Problem description.
Output the entries that follow character for character. Leave every image out.

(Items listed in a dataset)

- Opening Delimiter -

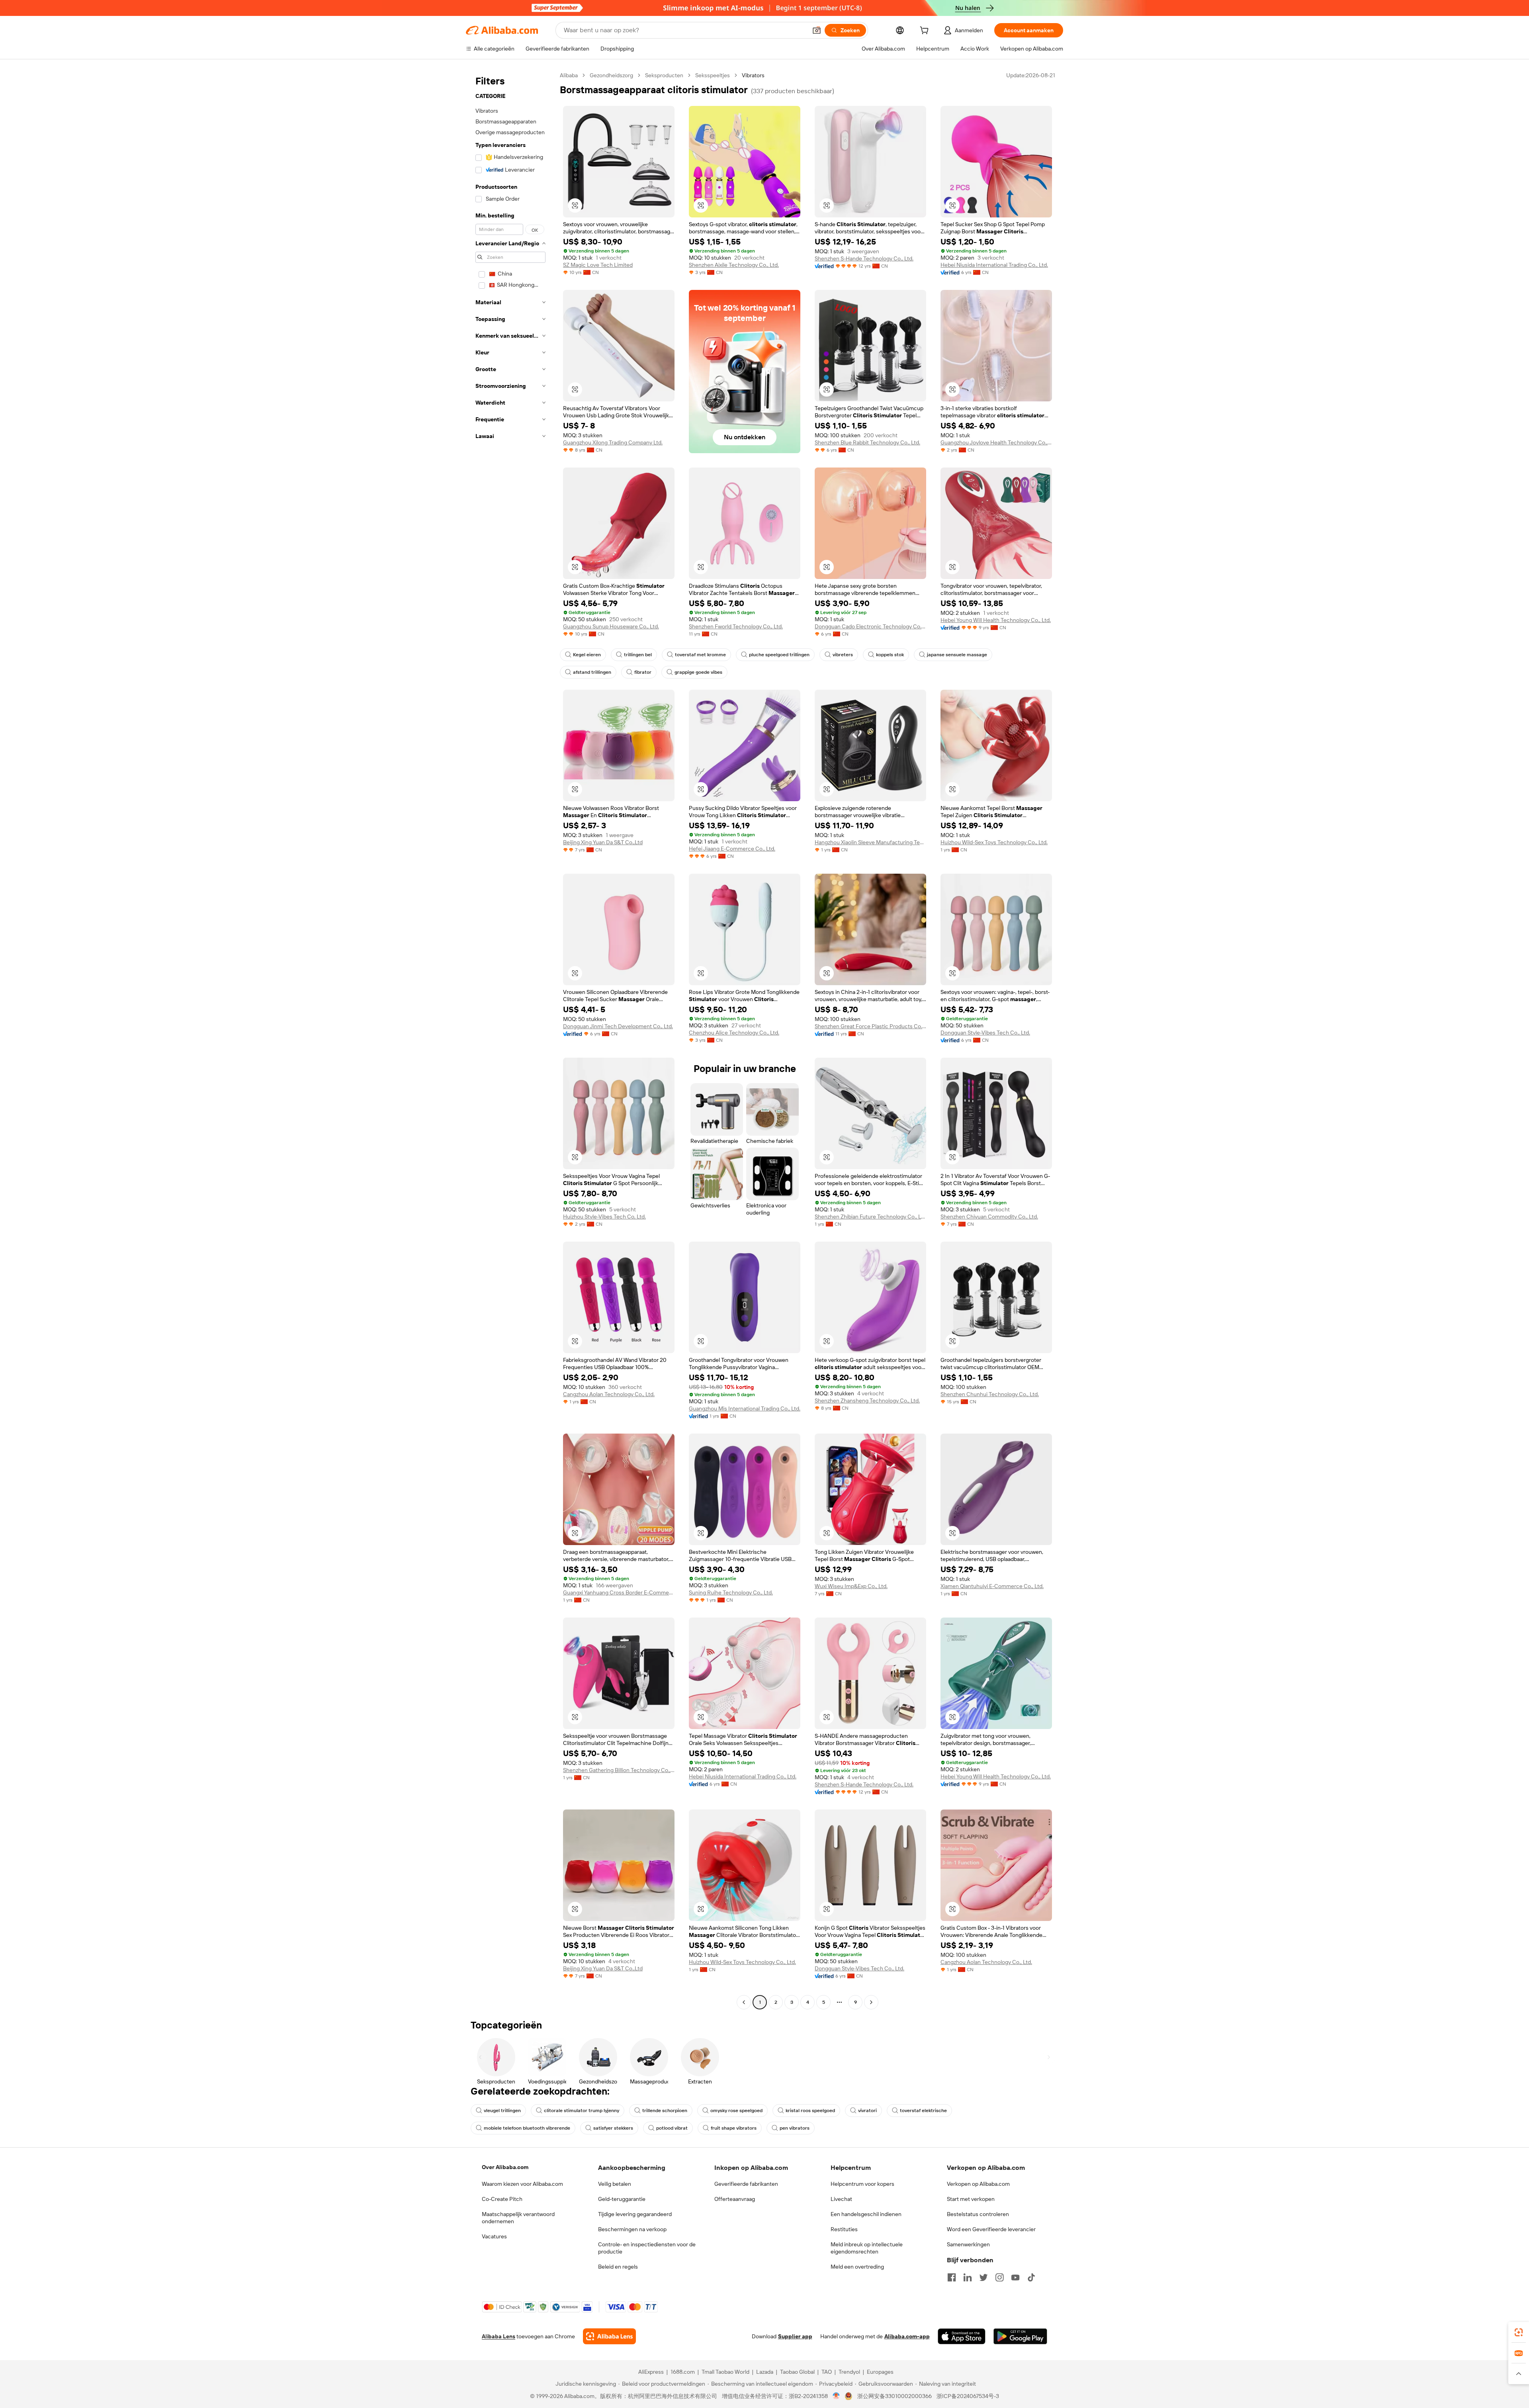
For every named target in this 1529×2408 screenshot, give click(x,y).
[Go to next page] (871, 2002)
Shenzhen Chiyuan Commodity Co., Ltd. (989, 1216)
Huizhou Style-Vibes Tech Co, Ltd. (604, 1216)
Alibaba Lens (498, 2336)
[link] (1518, 2332)
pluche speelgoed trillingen (779, 654)
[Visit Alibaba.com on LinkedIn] (967, 2277)
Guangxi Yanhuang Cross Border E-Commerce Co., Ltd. (619, 1592)
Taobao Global (797, 2372)
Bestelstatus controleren (978, 2214)
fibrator (642, 672)
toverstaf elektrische (923, 2110)
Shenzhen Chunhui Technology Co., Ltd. (989, 1394)
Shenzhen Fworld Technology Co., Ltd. (736, 626)
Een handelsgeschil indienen (866, 2214)
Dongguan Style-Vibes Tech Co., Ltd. (985, 1032)
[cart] (926, 31)
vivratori (867, 2110)
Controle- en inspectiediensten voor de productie (647, 2248)
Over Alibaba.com (505, 2167)
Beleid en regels (618, 2266)
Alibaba (569, 75)
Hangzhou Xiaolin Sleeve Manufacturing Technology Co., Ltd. (870, 842)
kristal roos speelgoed (810, 2110)
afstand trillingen (592, 672)
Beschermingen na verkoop (632, 2229)
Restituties (844, 2229)
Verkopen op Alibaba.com (978, 2184)
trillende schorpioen (664, 2110)
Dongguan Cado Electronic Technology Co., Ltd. (870, 626)
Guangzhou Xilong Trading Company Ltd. (613, 442)
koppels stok (890, 654)
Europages (880, 2372)
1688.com (683, 2372)
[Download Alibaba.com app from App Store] (961, 2336)
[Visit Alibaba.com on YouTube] (1015, 2277)
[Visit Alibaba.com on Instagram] (999, 2277)
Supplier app (795, 2336)
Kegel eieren (587, 654)
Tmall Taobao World (725, 2372)
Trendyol (849, 2372)
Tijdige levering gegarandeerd (635, 2214)
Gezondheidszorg (611, 75)
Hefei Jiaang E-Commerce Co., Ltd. (732, 848)
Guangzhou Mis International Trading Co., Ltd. (744, 1408)
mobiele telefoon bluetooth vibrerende (527, 2128)
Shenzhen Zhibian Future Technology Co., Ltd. (870, 1216)
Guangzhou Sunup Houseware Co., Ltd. (611, 626)
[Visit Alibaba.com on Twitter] (983, 2277)
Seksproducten (664, 75)
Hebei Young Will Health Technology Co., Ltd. (995, 620)
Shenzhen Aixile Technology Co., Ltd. (734, 265)
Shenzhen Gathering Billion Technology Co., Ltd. (619, 1770)
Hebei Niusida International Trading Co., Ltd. (994, 265)
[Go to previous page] (744, 2002)
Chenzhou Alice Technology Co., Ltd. (734, 1032)
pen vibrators (794, 2128)
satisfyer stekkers (613, 2128)
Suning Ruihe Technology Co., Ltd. (731, 1592)
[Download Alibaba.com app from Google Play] (1020, 2336)
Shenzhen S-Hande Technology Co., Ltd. (864, 258)
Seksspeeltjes (712, 75)
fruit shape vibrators (734, 2128)
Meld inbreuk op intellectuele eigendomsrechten (867, 2248)
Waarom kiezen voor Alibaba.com (522, 2184)
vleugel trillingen (502, 2110)
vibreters (843, 654)
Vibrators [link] (753, 75)
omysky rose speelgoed (736, 2110)
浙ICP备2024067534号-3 (968, 2396)
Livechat (841, 2199)
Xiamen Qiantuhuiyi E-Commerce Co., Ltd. (992, 1586)
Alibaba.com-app (907, 2336)
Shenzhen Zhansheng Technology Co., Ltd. (867, 1400)
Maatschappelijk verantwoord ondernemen (518, 2217)
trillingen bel (638, 654)
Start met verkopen (971, 2199)
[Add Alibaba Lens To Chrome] (609, 2336)
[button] (816, 30)
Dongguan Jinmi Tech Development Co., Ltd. (618, 1026)
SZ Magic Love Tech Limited (598, 265)
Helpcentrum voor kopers (862, 2184)
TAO (826, 2372)
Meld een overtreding (857, 2266)
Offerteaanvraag (734, 2199)
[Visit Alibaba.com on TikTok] (1031, 2277)
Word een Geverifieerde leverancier (991, 2229)
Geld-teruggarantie (621, 2199)
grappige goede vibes (698, 672)
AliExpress (651, 2372)
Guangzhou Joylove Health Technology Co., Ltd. (996, 442)
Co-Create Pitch (502, 2199)
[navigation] (510, 1040)
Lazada (764, 2372)
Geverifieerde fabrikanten (746, 2184)
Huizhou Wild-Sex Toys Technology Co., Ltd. (994, 842)
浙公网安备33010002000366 (894, 2396)
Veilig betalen (614, 2184)
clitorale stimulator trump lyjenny (581, 2110)
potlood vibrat (672, 2128)
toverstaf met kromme (700, 654)
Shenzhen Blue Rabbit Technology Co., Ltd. (867, 442)
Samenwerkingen (968, 2244)
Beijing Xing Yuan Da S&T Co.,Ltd (603, 842)
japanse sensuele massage (957, 654)
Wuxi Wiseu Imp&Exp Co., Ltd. (851, 1586)
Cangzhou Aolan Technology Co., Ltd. (609, 1394)
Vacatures (494, 2236)
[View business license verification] (836, 2396)
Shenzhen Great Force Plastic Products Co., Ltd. (870, 1026)
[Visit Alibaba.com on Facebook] (951, 2277)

- Closing Delimiter -

Response area.
For every named target in this 1529×2408 screenshot, give click(x,y).
[Go to next page] (871, 2002)
Shenzhen Chiyuan Commodity Co., Ltd. (989, 1216)
Huizhou Style-Vibes Tech Co, Ltd. (604, 1216)
Alibaba Lens (498, 2336)
[link] (1518, 2332)
pluche speelgoed trillingen (779, 654)
[Visit Alibaba.com on LinkedIn] (967, 2277)
Guangxi Yanhuang Cross Border E-Commerce Co., Ltd. (619, 1592)
Taobao Global (797, 2372)
Bestelstatus controleren (978, 2214)
fibrator (642, 672)
toverstaf elektrische (923, 2110)
Shenzhen Chunhui Technology Co., Ltd. (989, 1394)
Shenzhen Fworld Technology Co., Ltd. (736, 626)
Een handelsgeschil indienen (866, 2214)
Dongguan Style-Vibes Tech Co., Ltd. (985, 1032)
[cart] (926, 31)
vivratori (867, 2110)
Controle- en inspectiediensten voor de productie (647, 2248)
Over Alibaba.com (505, 2167)
Beleid en regels (618, 2266)
Alibaba (569, 75)
Hangzhou Xiaolin Sleeve Manufacturing Technology Co., Ltd. (870, 842)
kristal roos speelgoed (810, 2110)
afstand trillingen (592, 672)
Beschermingen na verkoop (632, 2229)
Restituties (844, 2229)
Verkopen op Alibaba.com (978, 2184)
trillende schorpioen (664, 2110)
Dongguan Cado Electronic Technology Co., Ltd. (870, 626)
Guangzhou Xilong Trading Company Ltd. (613, 442)
koppels stok (890, 654)
Europages (880, 2372)
1688.com (683, 2372)
[Download Alibaba.com app from App Store] (961, 2336)
[Visit Alibaba.com on YouTube] (1015, 2277)
[Visit Alibaba.com on Instagram] (999, 2277)
Supplier app (795, 2336)
Kegel eieren (587, 654)
Tmall Taobao World (725, 2372)
Trendyol (849, 2372)
Tijdige levering gegarandeerd (635, 2214)
Gezondheidszorg (611, 75)
Hefei Jiaang E-Commerce Co., Ltd. (732, 848)
Guangzhou Mis International Trading Co., Ltd. (744, 1408)
mobiele telefoon bluetooth vibrerende (527, 2128)
Shenzhen Zhibian Future Technology Co., Ltd. (870, 1216)
Guangzhou Sunup Houseware Co., Ltd. (611, 626)
[Visit Alibaba.com on Twitter] (983, 2277)
Seksproducten (664, 75)
Hebei Young Will Health Technology Co., Ltd. (995, 620)
Shenzhen Aixile Technology Co., Ltd. (734, 265)
Shenzhen Gathering Billion Technology Co., Ltd. (619, 1770)
Hebei Niusida International Trading Co., Ltd. (994, 265)
[Go to previous page] (744, 2002)
Chenzhou Alice Technology Co., Ltd. (734, 1032)
pen vibrators (794, 2128)
satisfyer stekkers (613, 2128)
Suning Ruihe Technology Co., Ltd. (731, 1592)
[Download Alibaba.com app from Google Play] (1020, 2336)
Shenzhen S-Hande Technology Co., Ltd. (864, 258)
Seksspeeltjes (712, 75)
fruit shape vibrators (734, 2128)
Meld inbreuk op intellectuele eigendomsrechten (867, 2248)
Waarom kiezen voor Alibaba.com (522, 2184)
vleugel trillingen (502, 2110)
vibreters (843, 654)
Vibrators [link] (753, 75)
omysky rose speelgoed (736, 2110)
浙ICP备2024067534号-3 (968, 2396)
Livechat (841, 2199)
Xiamen Qiantuhuiyi E-Commerce Co., Ltd. (992, 1586)
Alibaba.com-app (907, 2336)
Shenzhen Zhansheng Technology Co., Ltd. (867, 1400)
Maatschappelijk verantwoord ondernemen (518, 2217)
trillingen bel (638, 654)
Start met verkopen (971, 2199)
[Add Alibaba Lens To Chrome] (609, 2336)
[button] (816, 30)
Dongguan Jinmi Tech Development Co., Ltd. (618, 1026)
SZ Magic Love Tech Limited (598, 265)
Helpcentrum voor kopers (862, 2184)
TAO (826, 2372)
Meld een overtreding (857, 2266)
Offerteaanvraag (734, 2199)
[Visit Alibaba.com on TikTok] (1031, 2277)
Word een Geverifieerde leverancier (991, 2229)
Geld-teruggarantie (621, 2199)
grappige goede vibes (698, 672)
AliExpress (651, 2372)
Guangzhou Joylove Health Technology Co., Ltd. (996, 442)
Co-Create Pitch (502, 2199)
[navigation] (510, 1040)
Lazada (764, 2372)
Geverifieerde fabrikanten (746, 2184)
Huizhou Wild-Sex Toys Technology Co., Ltd. (994, 842)
浙公网安备33010002000366 (894, 2396)
Veilig betalen (614, 2184)
clitorale stimulator trump lyjenny (581, 2110)
potlood vibrat (672, 2128)
toverstaf met kromme (700, 654)
Shenzhen Blue Rabbit Technology Co., Ltd. (867, 442)
Samenwerkingen (968, 2244)
Beijing Xing Yuan Da S&T Co.,Ltd (603, 842)
japanse sensuele massage (957, 654)
Wuxi Wiseu Imp&Exp Co., Ltd. (851, 1586)
Cangzhou Aolan Technology Co., Ltd. (609, 1394)
Vacatures (494, 2236)
[View business license verification] (836, 2396)
Shenzhen Great Force Plastic Products Co., Ltd. (870, 1026)
[Visit Alibaba.com on Facebook] (951, 2277)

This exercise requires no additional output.